Vertica 9.0.1 introduces new functionality that continues to match our goals for fast-paced development and enhancement of machine learning in Vertica. In this release, we introduce support for random forest for regression, a new statistical summary function, increased support for cross validation, and enhancements for data evaluation.

Summary of Enhancements

New Feature Description
Random Forest for Regression The new RF_REGRESSOR function allows you to predict numerical values on large data sets using both numerical and categorical predictors.
SUMMARIZE_CATCOLfunction This statistical summary function enables users to get important statistical information on categorical columns.
UPGRADE_MODEL function This functionality automatically upgrades the model format to the latest version during a Vertica upgrade and when you import models. The database administrator can upgrade all eligible models.
Cross validation enhancements The CROSS_VALIDATE function now also supports Naïve Bayes.
L1 for Logistic Regression Run logistic regression with L1, leading to sparser solutions.

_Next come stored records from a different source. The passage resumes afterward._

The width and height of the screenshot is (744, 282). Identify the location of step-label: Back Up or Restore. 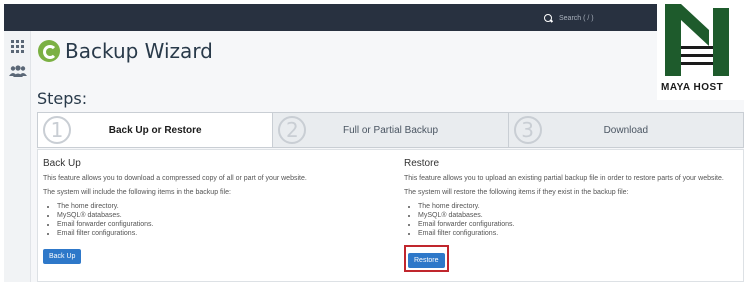
(155, 130).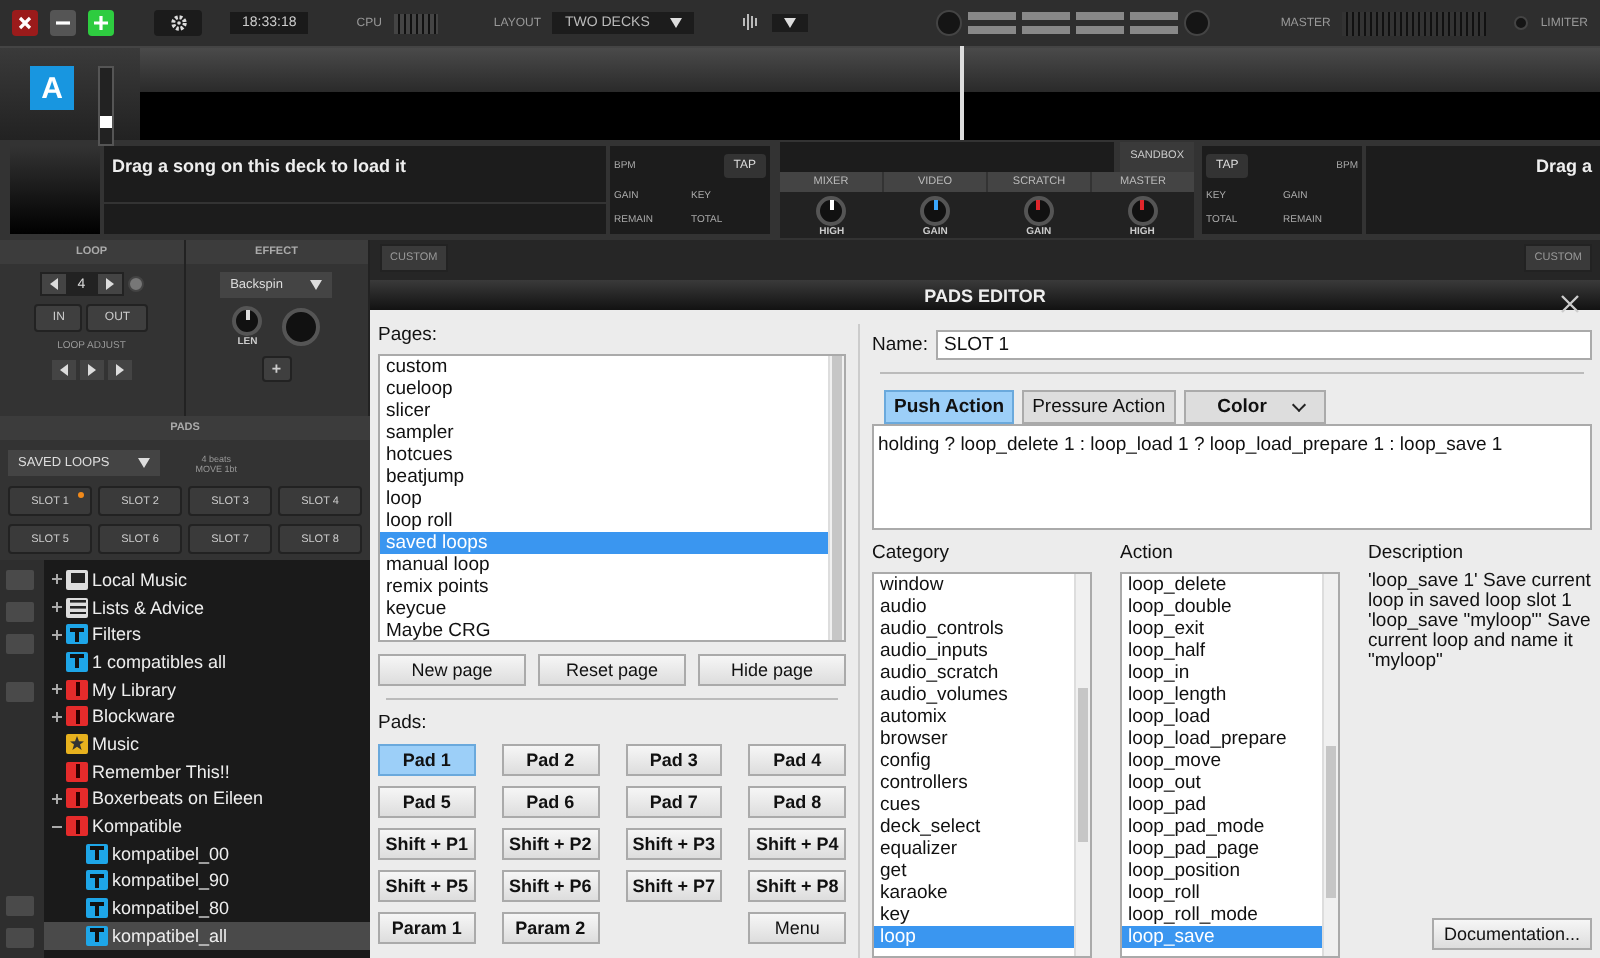 This screenshot has height=958, width=1600. I want to click on pad-button: Shift + P3, so click(674, 844).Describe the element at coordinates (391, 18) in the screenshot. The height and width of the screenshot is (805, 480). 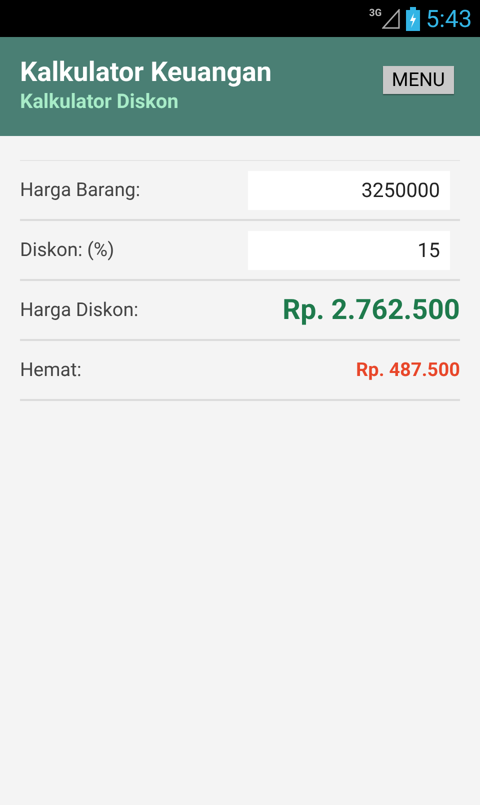
I see `signal-icon` at that location.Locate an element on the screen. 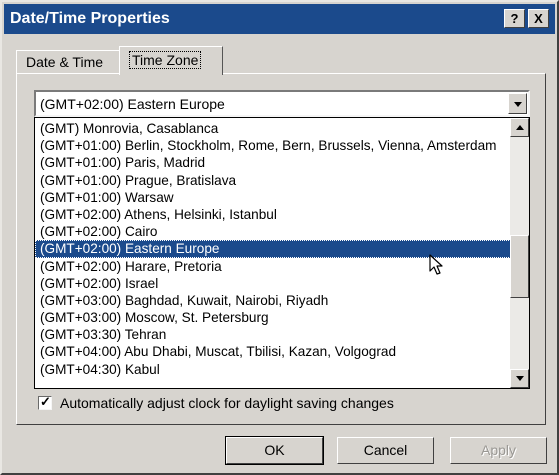  tab-time-zone: Time Zone is located at coordinates (171, 60).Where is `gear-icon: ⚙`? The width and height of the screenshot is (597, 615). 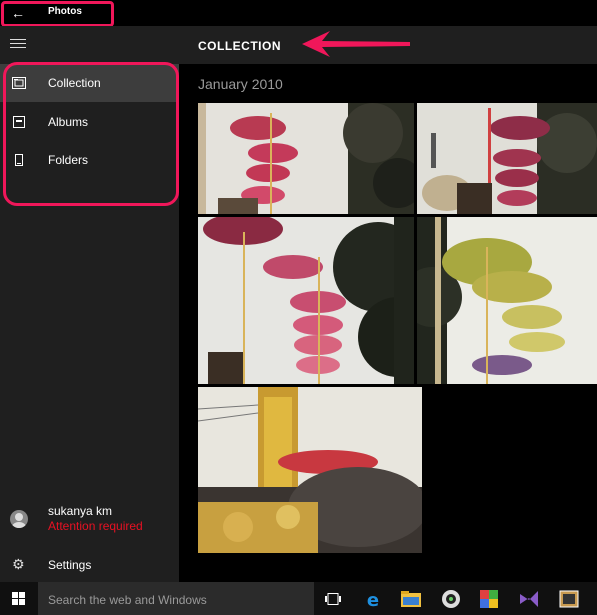
gear-icon: ⚙ is located at coordinates (18, 564).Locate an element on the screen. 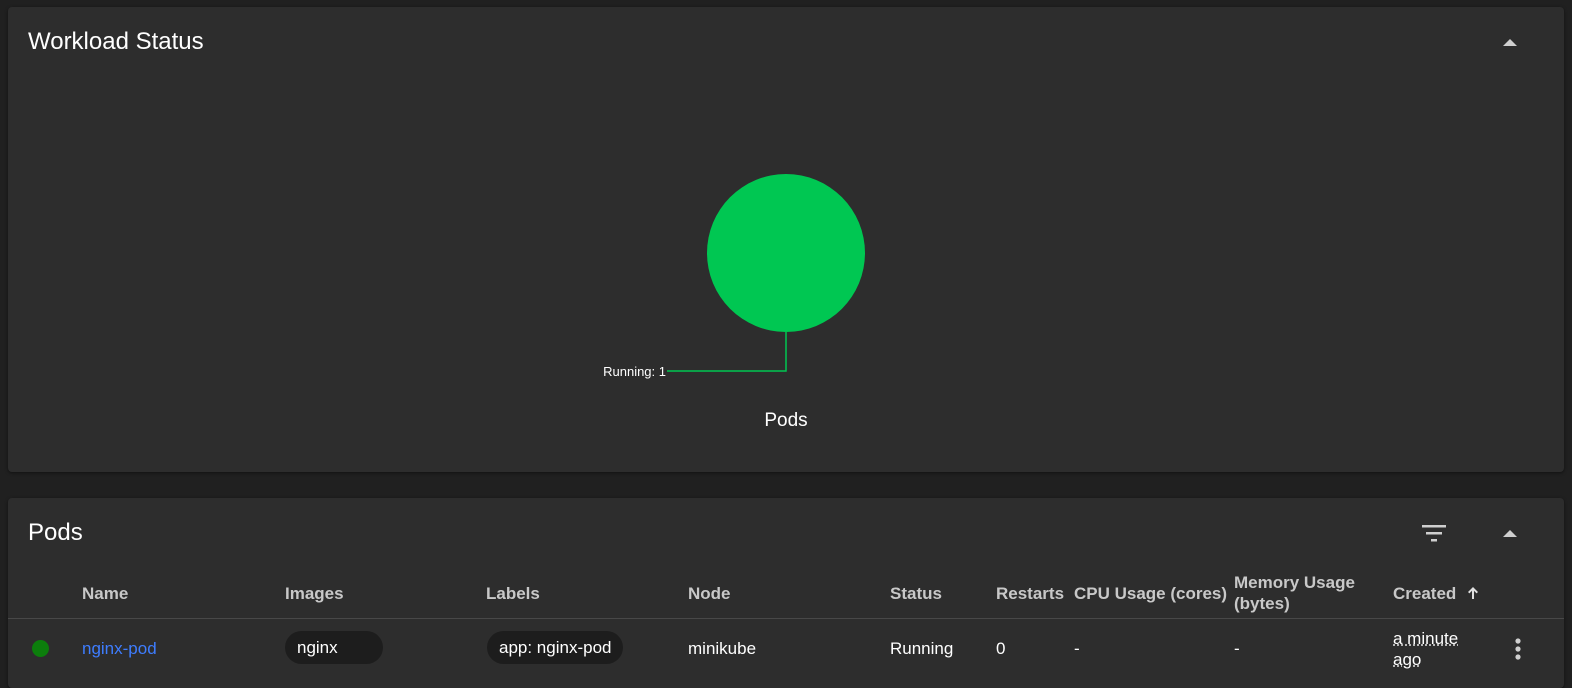 The height and width of the screenshot is (688, 1572). filter-button is located at coordinates (1434, 533).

Random Forest for Regression

The random forest model is a set of decision trees. The algorithm constructs decision trees during training of a model and then uses them for prediction. The output is the mean prediction of the individual trees.

Random forest is a robust regression algorithm that works well on many different types of data sets. A set of function parameters provides good control over how the ensemble model is built, including the number of trees, tree depth, sampling size, and more.

For More Information

For more information, see the following in the Vertica documentation:

Machine Learning Functions in the SQL Reference Manual

Machine Learning for Predictive Analytics in the Analyzing Data guide.

We are constantly expanding machine learning features in Vertica. You can expect to see expanded functionality in future releases.